2
votes

I'm playing with Cassandra(cql). When I do a SELECT it returns me an error:

Clustering column "domain" cannot be restricted (preceding column "timestamp" is restricted by a non-EQ relation).

Columns "domain" (type varchar) and "timestamp" (type timestamp) are Primary Keys.

WHEN I filter only by "timestamp" like this:

SELECT id, comment, language, location, section, domain, type, user, timestamp 
    FROM comments WHERE ts >= ? AND  ts <= ? ALLOW FILTERING;

Works fine, but when I try to filter including "domain" returns me that error:

SELECT id, comment, language, location, section, domain, type, user, timestamp 
    FROM comments WHERE domain=? AND ts >= ? AND  ts <= ? ALLOW FILTERING;

CREATE TABLE CQL:

CREATE TABLE table  ( 
id varchar,
type varchar,
section varchar,
comment text,
language varchar,
location text,
user int,
domain varchar,
timestamp timestamp,
PRIMARY KEY (id, timestamp, domain, user, section))
WITH CLUSTERING ORDER BY (timestamp DESC);
1
Have you looked at official documentation about WHERE limitations in Cassandra? It clearly states that range queries can be only at the last portion of the WHERE clause, and the error says that you are using ts in non restricted way. By the way the error says Clustering column, probably you have underestimate something in your table definition (eg partition key, clustering key). Post it and let's see...xmas79
This is my table definition. CREATE TABLE table ( id varchar, type varchar, section varchar, comment text, language varchar, location text, user int, domain varchar,timestamp timestamp, PRIMARY KEY (id,timestampdomain,user,section)) WITH CLUSTERING ORDER BY (ts DESC);Lexo Alonzo

1 Answers

0
votes

Important to note, but with Cassandra you need to take a query-centric approach to data modeling. Essentially, if this is the query you need to support:

SELECT id, comment, language, location, section, domain, type, user, timestamp 
    FROM comments WHERE domain=? AND timestamp >= ? AND  timestamp <= ?;

Then your PRIMARY KEY should be designed to support that:

PRIMARY KEY (domain, timestamp, user, section, id))

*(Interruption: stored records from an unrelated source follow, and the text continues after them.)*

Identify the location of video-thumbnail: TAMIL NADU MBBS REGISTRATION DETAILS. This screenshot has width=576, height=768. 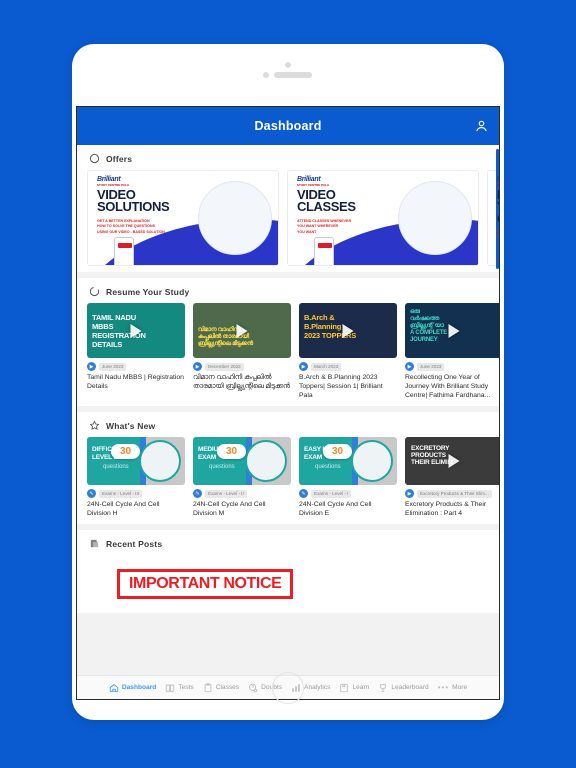
(136, 330). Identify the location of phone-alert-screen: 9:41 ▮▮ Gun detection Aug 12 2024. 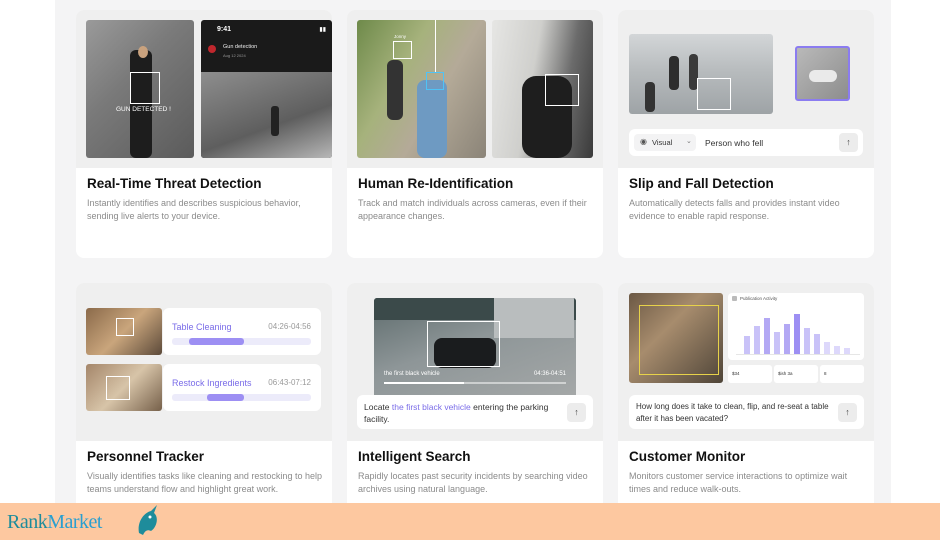
(266, 89).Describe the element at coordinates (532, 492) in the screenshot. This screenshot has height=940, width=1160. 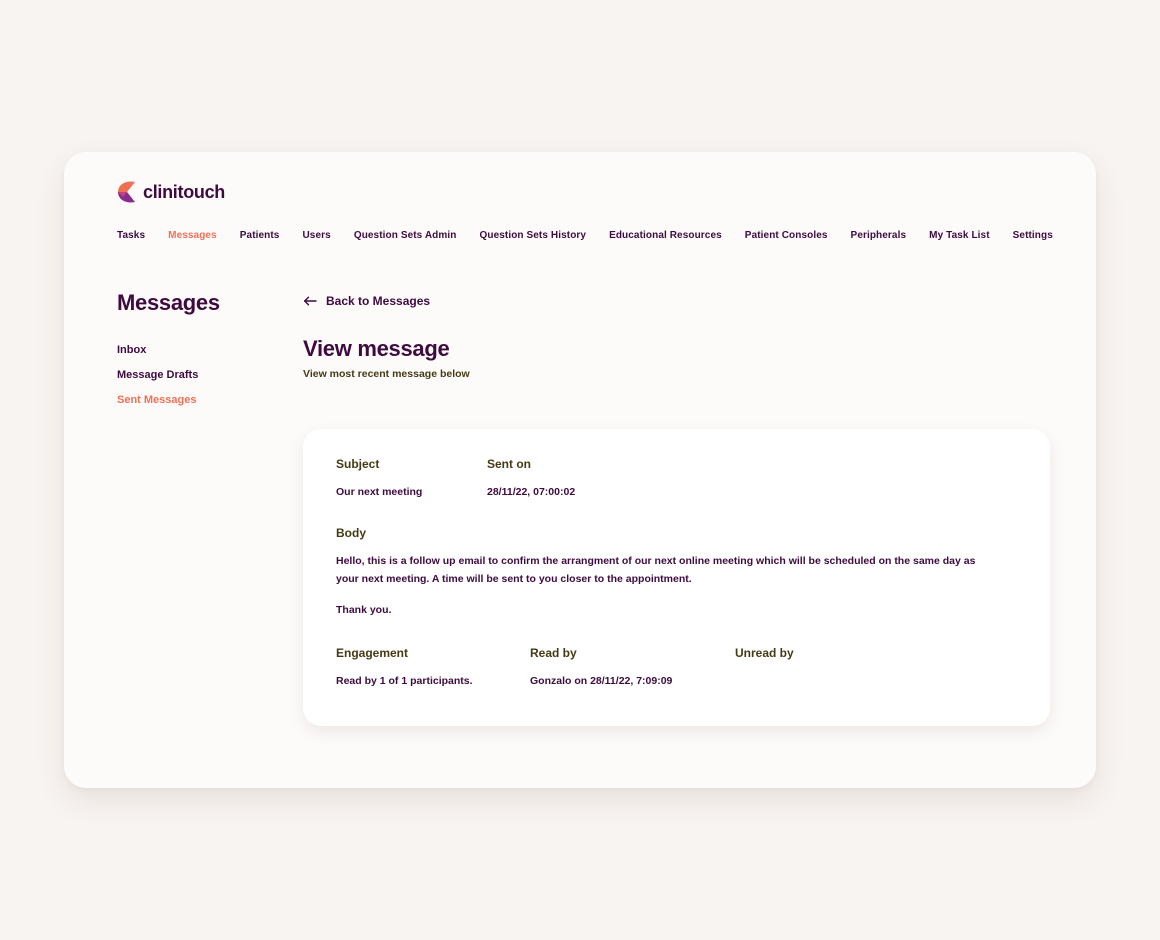
I see `sent-on-value: 28/11/22, 07:00:02` at that location.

As you won't be querying on id, it doesn't make sense to have it as your partitioning key (the left-most key in the PRIMARY KEY definition). But you might still want it to be a part of the key, to help ensure uniqueness.

Notes:

  • Queries with ALLOW FILTERING are terrible for performance, and should NEVER be used on a production system.
  • This solution assumes that the cardinality of domain to id isn't infinite (which is probably is). To get ahead of the potential for unbound row growth on your partitions, you may want to "bucket" your partition key by compositing domain with something else.